*CONSIGNES DE L'EXERCICE:*
- a) Indiquez si chacune des affirmations suivantes concorde avec le texte sur la fête des mères, en répondant par oui ou par non et en citant à l'identique les mots du texte qui tranchent. (i) La fête des mères y est comparée à un vrai marathon pour les enfants. (ii) Les cadeaux fabriqués étaient toujours à la hauteur des espérances de la personne qui écrit. (iii) Les bougeoirs figurent parmi les cadeaux réalisés pour les mamans.
- b) Modifiez le passage du texte sur la fête des mères qui va de « Récits de vie » à « tous les énumérer ! » en remplaçant « progéniture » par « descendance ».

*TEXTE DU DOCUMENT:*
Récits de vie

La fête des mères : Faites du passé un présent !

Ah, la fête des mères ! Période chérie et heureuse où les mamans se voient offrir toutes sortes de cadeaux réalisés par les petites mains de leur progéniture.

Ah, ces dessins, collages, poèmes, boîtes en carton, bougeoirs, dessous de plats qui sont venus ainsi garnir le cœur de nos mamans et les placards de la cuisine… Difficile de tous les énumérer !


Bien sûr, recevoir le fruit du travail acharné de son enfant est toujours un moment émouvant pour une maman.

Elle imagine bien nos petits doigts maladroits tout collés, les pots de peinture consommés ou pires renversés, les mètres de feuilles coloriées puis découpées pour arriver jusqu’à cet objet original qu’elle tient maintenant dans ses mains… La fête des mères est un vrai marathon pour les enfants et nous avons été bien courageux en vérité de nous lancer plusieurs années durant dans cette épreuve, sous le pilotage inspiré de nos téméraires maîtresses.

Devenue adulte, je me dois d’être lucide et honnête même si cela attriste la petite fille que j’ai été : malgré toute ma bonne volonté, le résultat obtenu après ces heures passées à me concentrer sur ce fichu cadeau ne se révélait pas toujours à la hauteur de mes espérances.  J’ai vécu, probablement comme vous, ces moments de remise en question au moment d’offrir son présent, ces moments où l’on croise les doigts pour que la pince à linge ne se soit pas encore décollée ou que la poterie ne soit pas cassée lors de son voyage dans le cartable… Même sur des œuvres plus simples, j’avais souvent des états d’âme d’ordre esthétique et je comptais sur l’aveuglement de l’amour maternel pour me sauver la mise…

Vous trouvez que j’exagère ? Prenons un exemple avec ce cadeau de la fête des mères qui m’a particulièrement marqué. Ma mère probablement aussi !

*ENTRÉES EXTRAITES:*
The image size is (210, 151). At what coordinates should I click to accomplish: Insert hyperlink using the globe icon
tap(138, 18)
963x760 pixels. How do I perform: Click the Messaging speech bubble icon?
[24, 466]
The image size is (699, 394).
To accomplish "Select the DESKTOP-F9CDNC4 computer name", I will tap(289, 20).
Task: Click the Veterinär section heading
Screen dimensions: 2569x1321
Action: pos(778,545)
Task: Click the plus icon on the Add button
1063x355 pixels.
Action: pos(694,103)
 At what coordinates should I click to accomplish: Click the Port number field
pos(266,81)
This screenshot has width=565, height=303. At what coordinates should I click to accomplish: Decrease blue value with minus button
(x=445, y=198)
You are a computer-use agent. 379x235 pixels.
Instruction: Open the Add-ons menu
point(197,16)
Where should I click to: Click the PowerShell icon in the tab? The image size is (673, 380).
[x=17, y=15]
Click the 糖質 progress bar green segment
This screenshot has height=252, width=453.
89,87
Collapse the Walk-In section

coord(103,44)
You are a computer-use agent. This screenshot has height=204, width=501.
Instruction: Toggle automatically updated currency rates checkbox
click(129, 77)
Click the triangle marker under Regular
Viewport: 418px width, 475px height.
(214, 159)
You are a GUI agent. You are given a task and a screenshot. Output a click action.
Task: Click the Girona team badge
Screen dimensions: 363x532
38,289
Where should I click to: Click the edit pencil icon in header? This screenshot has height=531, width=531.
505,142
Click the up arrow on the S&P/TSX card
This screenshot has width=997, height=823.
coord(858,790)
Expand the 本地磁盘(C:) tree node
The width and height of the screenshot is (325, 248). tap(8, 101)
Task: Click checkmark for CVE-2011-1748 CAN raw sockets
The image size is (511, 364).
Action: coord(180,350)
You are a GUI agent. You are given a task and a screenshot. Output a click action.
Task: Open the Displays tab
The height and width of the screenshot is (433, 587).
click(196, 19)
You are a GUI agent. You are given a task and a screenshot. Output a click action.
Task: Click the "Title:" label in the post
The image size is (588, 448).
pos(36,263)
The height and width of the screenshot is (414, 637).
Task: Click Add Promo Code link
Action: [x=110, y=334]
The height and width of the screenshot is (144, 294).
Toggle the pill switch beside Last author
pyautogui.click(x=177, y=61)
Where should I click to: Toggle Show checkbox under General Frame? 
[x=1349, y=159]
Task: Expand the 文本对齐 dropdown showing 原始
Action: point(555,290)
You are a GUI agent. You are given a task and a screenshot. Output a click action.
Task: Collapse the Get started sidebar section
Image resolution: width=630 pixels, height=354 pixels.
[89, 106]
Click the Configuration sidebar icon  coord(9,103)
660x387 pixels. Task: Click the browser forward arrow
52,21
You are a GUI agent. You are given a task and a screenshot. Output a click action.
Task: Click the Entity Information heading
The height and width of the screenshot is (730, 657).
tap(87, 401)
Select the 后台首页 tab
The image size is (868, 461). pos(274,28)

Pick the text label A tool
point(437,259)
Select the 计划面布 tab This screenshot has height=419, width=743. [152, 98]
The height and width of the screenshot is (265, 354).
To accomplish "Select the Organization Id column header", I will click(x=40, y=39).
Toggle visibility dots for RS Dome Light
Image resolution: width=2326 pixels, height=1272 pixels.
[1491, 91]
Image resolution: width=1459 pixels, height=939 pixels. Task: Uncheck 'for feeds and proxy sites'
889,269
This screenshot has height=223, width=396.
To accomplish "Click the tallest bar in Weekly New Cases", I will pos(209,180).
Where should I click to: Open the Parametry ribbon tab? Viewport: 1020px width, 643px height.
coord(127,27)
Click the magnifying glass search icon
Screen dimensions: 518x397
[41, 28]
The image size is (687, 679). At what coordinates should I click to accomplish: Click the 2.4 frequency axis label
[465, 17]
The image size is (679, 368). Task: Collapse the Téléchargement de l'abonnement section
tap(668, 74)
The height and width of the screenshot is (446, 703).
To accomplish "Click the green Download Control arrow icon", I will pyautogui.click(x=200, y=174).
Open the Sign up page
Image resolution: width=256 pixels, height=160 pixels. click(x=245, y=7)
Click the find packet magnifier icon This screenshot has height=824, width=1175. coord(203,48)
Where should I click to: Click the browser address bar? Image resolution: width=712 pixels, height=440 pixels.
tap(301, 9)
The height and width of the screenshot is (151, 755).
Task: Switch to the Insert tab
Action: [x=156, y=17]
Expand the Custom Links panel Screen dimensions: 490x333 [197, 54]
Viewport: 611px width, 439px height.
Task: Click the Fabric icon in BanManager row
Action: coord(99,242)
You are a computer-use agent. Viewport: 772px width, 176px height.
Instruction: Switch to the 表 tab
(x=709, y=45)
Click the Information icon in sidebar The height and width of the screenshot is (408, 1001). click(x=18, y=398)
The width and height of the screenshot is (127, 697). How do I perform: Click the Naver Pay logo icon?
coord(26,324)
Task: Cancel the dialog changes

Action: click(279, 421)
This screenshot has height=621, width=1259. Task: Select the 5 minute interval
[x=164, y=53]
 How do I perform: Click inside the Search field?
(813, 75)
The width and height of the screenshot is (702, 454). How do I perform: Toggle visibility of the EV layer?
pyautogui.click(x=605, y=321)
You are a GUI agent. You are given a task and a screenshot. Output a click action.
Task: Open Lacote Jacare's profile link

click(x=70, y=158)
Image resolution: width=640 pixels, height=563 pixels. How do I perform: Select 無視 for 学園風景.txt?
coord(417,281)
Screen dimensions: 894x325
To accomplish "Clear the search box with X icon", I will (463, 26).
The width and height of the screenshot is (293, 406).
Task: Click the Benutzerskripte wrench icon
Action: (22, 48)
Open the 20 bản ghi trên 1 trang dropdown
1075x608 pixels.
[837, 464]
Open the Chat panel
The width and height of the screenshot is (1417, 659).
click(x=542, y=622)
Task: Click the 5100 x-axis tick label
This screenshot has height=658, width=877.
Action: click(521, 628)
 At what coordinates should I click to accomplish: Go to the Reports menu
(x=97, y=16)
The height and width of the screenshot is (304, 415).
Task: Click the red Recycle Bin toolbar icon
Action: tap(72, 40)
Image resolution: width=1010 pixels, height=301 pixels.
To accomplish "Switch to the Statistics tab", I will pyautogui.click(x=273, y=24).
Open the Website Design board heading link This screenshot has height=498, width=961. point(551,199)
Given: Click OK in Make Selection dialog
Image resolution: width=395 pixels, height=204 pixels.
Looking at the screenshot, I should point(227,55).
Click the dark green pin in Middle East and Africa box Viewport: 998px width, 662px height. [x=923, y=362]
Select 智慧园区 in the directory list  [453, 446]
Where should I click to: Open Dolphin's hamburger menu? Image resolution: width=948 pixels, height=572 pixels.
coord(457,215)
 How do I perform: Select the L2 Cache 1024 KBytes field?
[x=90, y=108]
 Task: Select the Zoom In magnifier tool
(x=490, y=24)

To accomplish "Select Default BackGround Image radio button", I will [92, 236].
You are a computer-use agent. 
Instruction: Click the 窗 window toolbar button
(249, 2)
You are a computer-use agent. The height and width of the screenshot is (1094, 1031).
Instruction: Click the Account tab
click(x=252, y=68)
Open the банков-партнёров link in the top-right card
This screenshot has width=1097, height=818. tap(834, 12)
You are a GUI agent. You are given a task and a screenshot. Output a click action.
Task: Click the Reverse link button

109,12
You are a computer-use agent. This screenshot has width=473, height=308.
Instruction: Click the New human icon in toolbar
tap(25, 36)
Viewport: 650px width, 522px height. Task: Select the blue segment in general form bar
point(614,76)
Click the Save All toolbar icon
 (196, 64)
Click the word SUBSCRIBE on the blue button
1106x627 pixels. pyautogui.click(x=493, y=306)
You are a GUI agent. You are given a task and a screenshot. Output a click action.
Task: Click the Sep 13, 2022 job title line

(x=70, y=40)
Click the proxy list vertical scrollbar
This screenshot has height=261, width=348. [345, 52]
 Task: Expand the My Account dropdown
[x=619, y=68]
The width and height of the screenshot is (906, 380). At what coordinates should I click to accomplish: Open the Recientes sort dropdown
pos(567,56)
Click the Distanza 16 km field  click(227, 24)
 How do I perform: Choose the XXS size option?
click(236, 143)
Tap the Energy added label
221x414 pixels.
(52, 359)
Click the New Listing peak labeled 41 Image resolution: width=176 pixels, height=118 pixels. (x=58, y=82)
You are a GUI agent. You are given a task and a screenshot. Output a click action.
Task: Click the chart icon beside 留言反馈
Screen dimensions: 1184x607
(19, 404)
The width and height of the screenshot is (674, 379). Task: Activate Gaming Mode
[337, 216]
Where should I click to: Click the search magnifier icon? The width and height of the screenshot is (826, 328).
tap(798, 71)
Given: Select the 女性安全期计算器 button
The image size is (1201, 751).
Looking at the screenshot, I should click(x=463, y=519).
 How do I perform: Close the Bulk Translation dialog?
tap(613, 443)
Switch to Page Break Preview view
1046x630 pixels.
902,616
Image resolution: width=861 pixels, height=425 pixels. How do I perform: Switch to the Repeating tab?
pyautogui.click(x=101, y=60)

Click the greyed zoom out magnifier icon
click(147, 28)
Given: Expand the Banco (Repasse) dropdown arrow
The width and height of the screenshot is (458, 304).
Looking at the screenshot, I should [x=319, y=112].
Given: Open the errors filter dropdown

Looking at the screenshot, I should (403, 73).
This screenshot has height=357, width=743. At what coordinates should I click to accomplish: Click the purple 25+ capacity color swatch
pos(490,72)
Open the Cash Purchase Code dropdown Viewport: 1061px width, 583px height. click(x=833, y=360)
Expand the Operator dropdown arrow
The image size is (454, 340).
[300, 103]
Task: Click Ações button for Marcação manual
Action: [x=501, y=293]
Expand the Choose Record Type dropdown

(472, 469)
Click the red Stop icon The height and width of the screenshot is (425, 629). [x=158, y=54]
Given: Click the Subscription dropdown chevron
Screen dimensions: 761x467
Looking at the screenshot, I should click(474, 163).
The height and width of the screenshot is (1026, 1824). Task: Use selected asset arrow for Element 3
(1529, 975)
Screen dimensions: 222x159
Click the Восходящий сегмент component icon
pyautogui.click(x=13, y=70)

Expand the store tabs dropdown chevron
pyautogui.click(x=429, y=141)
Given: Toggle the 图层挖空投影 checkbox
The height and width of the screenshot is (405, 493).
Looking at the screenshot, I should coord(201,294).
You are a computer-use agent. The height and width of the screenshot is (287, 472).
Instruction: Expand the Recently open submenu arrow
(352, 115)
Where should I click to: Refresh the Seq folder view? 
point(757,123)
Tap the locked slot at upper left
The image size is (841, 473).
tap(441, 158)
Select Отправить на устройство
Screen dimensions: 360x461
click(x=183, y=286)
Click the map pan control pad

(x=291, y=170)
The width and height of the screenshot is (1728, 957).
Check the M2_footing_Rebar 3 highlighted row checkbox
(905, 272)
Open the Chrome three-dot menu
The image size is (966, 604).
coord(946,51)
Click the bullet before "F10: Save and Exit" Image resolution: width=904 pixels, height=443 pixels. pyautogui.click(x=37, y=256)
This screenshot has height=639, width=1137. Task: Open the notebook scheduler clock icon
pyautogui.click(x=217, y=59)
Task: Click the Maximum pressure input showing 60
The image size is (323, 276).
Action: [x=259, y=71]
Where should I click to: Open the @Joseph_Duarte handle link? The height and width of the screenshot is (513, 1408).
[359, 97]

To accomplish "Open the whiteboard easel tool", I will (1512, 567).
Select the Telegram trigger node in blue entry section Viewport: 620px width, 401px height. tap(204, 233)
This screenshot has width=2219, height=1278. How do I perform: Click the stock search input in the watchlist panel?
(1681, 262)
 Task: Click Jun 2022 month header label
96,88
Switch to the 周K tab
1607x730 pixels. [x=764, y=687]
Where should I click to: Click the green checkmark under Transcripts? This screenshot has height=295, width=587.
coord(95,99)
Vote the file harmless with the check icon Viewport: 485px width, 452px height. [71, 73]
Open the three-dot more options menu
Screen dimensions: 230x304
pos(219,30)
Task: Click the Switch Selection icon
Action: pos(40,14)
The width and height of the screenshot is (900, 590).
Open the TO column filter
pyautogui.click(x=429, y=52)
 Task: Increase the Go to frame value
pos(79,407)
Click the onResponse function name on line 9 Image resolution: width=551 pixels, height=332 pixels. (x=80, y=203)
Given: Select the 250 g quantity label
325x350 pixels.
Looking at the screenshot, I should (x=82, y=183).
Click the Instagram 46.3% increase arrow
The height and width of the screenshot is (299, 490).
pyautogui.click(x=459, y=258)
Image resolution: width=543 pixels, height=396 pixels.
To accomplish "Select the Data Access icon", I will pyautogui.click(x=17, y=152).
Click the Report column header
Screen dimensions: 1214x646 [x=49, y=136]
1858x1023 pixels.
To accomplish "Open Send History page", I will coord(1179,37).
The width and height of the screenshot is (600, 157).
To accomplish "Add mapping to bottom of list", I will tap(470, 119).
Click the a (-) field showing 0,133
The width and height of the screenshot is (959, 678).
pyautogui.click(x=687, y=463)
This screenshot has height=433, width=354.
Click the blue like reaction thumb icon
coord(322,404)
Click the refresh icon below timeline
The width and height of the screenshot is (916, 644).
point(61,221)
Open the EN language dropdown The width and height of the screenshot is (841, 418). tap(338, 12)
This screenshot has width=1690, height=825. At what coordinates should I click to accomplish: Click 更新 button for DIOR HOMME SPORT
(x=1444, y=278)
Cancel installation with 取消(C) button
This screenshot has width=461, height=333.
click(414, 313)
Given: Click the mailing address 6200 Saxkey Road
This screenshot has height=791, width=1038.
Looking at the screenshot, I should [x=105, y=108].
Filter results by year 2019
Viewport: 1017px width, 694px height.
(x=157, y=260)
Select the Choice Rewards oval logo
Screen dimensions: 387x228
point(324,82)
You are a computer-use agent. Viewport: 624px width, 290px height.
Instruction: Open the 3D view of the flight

*RÉPONSES RÉDIGÉES:*
- a)
(i) Oui : « La fête des mères est un vrai marathon pour les enfants ».
(ii) Non : « le résultat obtenu après ces heures passées à me concentrer sur ce fichu cadeau ne se révélait pas toujours à la hauteur de mes espérances ».
(iii) Oui : « ces dessins, collages, poèmes, boîtes en carton, bougeoirs, dessous de plats ».

- b)
Récits de vie

La fête des mères : Faites du passé un présent !

Ah, la fête des mères ! Période chérie et heureuse où les mamans se voient offrir toutes sortes de cadeaux réalisés par les petites mains de leur descendance.

Ah, ces dessins, collages, poèmes, boîtes en carton, bougeoirs, dessous de plats qui sont venus ainsi garnir le cœur de nos mamans et les placards de la cuisine… Difficile de tous les énumérer !